QuartataWeb 1.0

QuartataWeb

Background

Data on protein-drug interactions are rapidly increasing and being collected in databases (DBs) such as DrugBank. These DBs usually contain information on known/observed interactions, while the lack of data for a given protein-drug pair does not necessarily mean that those protein-drug molecules are not interacting. Indeed, recent studies supported by both computations and experiments indicate that many drugs have side effects (i.e. they target multiple proteins) other than those known and compiled in DrugBank. Their promiscuity may be exploited for designing ‘repurposable’ drugs or developing polypharmacological treatments. Efficient identification of such potential interactions is an important goal that may be accelerated by machine learning methods. There is a need for efficient identification of such data, and efficient dissemination of results.

> _EXCERPTED DATA_
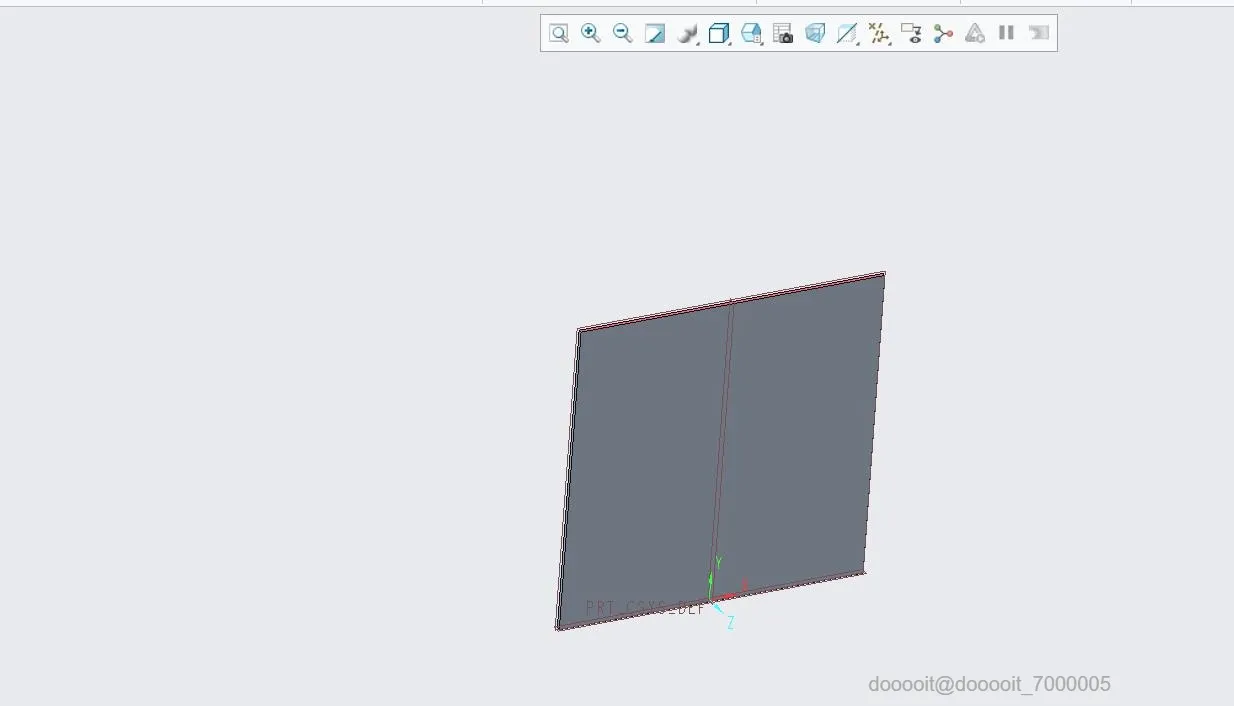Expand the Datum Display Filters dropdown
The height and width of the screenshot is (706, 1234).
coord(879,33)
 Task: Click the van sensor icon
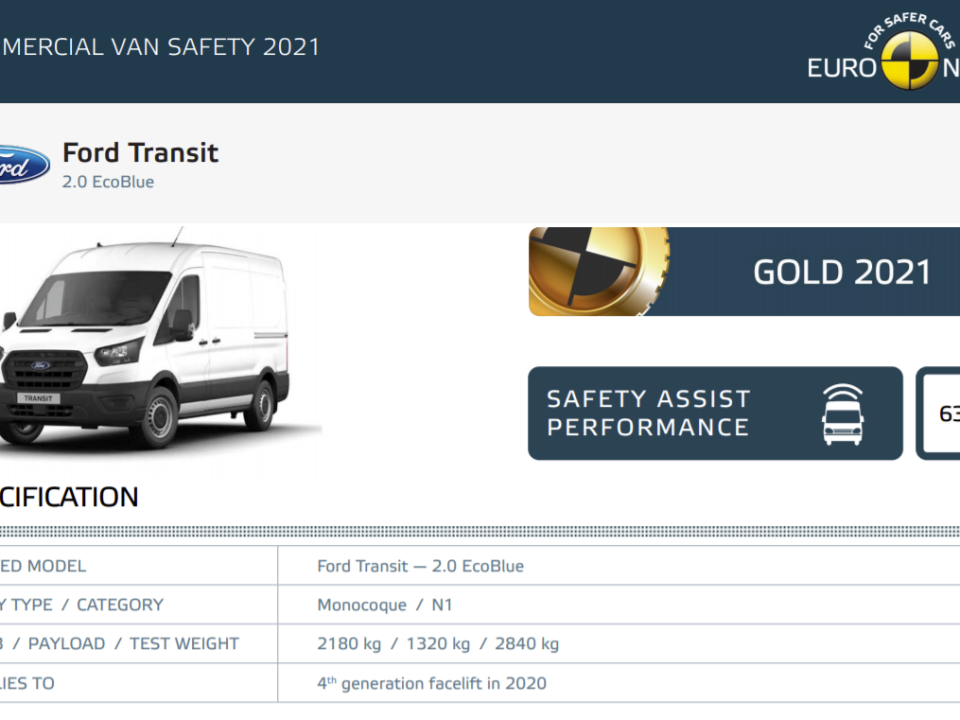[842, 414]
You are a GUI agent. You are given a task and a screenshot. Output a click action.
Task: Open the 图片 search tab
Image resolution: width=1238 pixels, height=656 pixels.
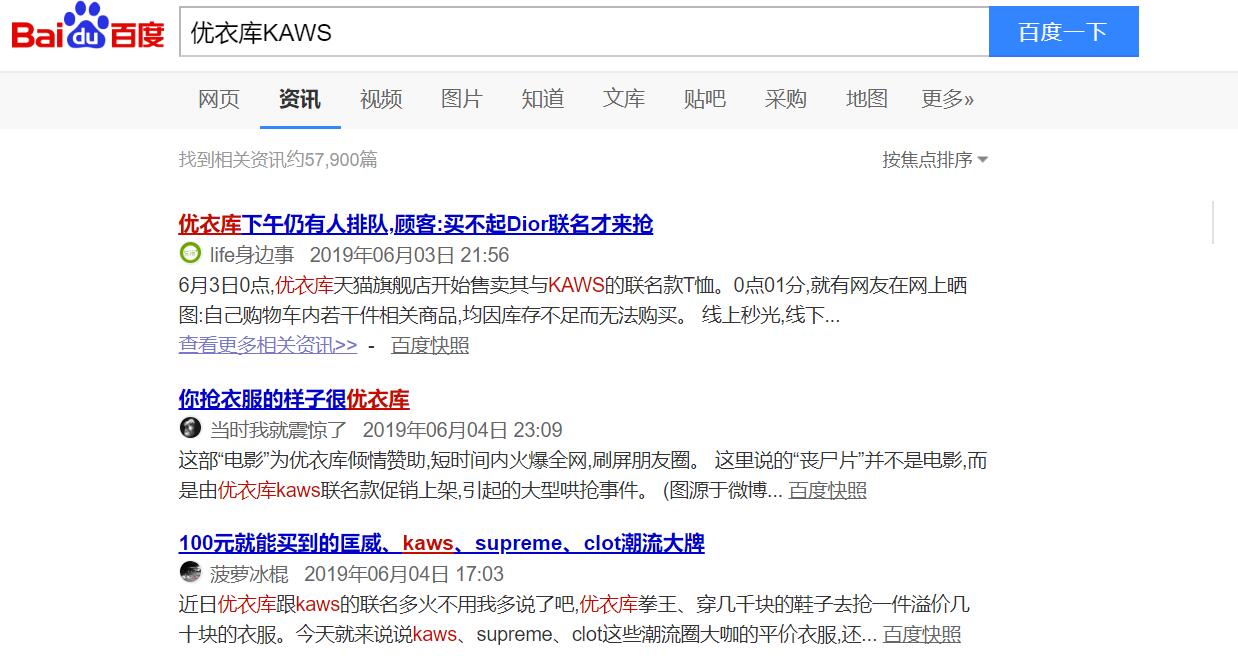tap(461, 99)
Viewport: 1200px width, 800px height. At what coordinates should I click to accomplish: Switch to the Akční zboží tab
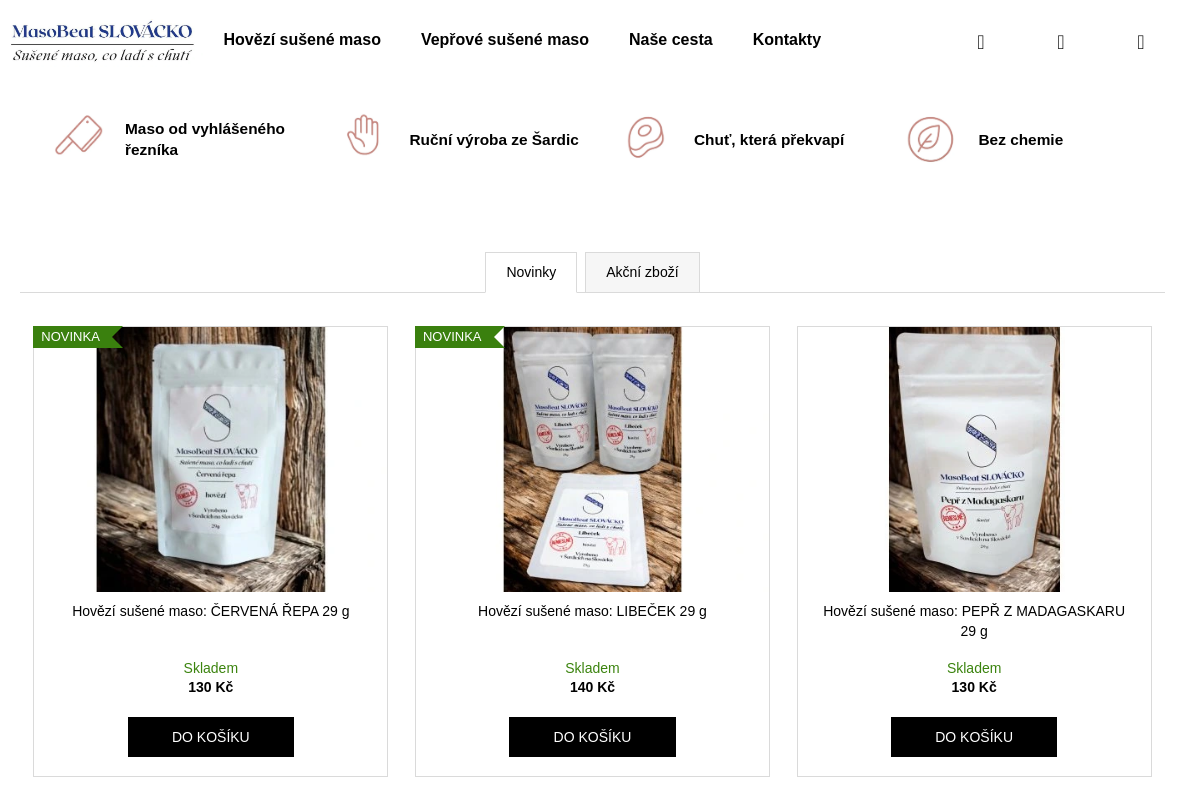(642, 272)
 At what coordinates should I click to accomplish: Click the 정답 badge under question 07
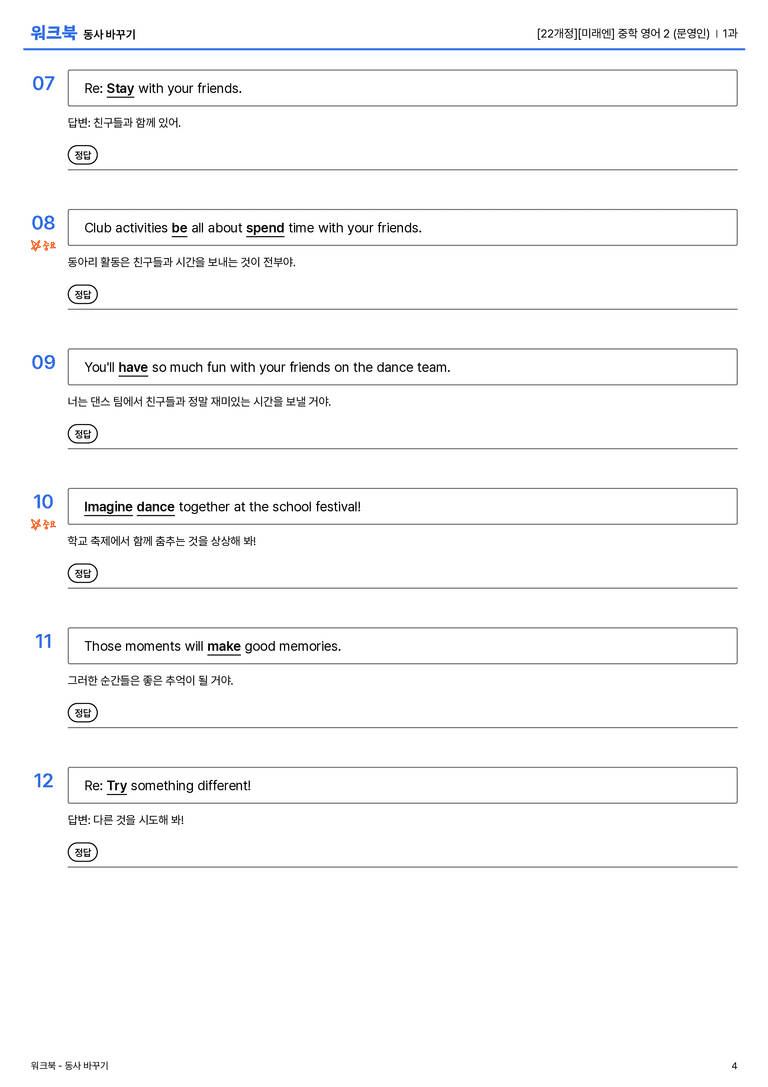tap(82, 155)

> _ACTIONS TO TAKE_
[1] In the QuartataWeb background, which database is named as an example of where protein-drug interaction data are collected?
[2] Reproduce the QuartataWeb background word for word, everything from "Data on protein-drug" down to "dissemination of results.".

> _EXPECTED RESULTS_
[1] DrugBank

[2]
Data on protein-drug interactions are rapidly increasing and being collected in databases (DBs) such as DrugBank. These DBs usually contain information on known/observed interactions, while the lack of data for a given protein-drug pair does not necessarily mean that those protein-drug molecules are not interacting. Indeed, recent studies supported by both computations and experiments indicate that many drugs have side effects (i.e. they target multiple proteins) other than those known and compiled in DrugBank. Their promiscuity may be exploited for designing ‘repurposable’ drugs or developing polypharmacological treatments. Efficient identification of such potential interactions is an important goal that may be accelerated by machine learning methods. There is a need for efficient identification of such data, and efficient dissemination of results.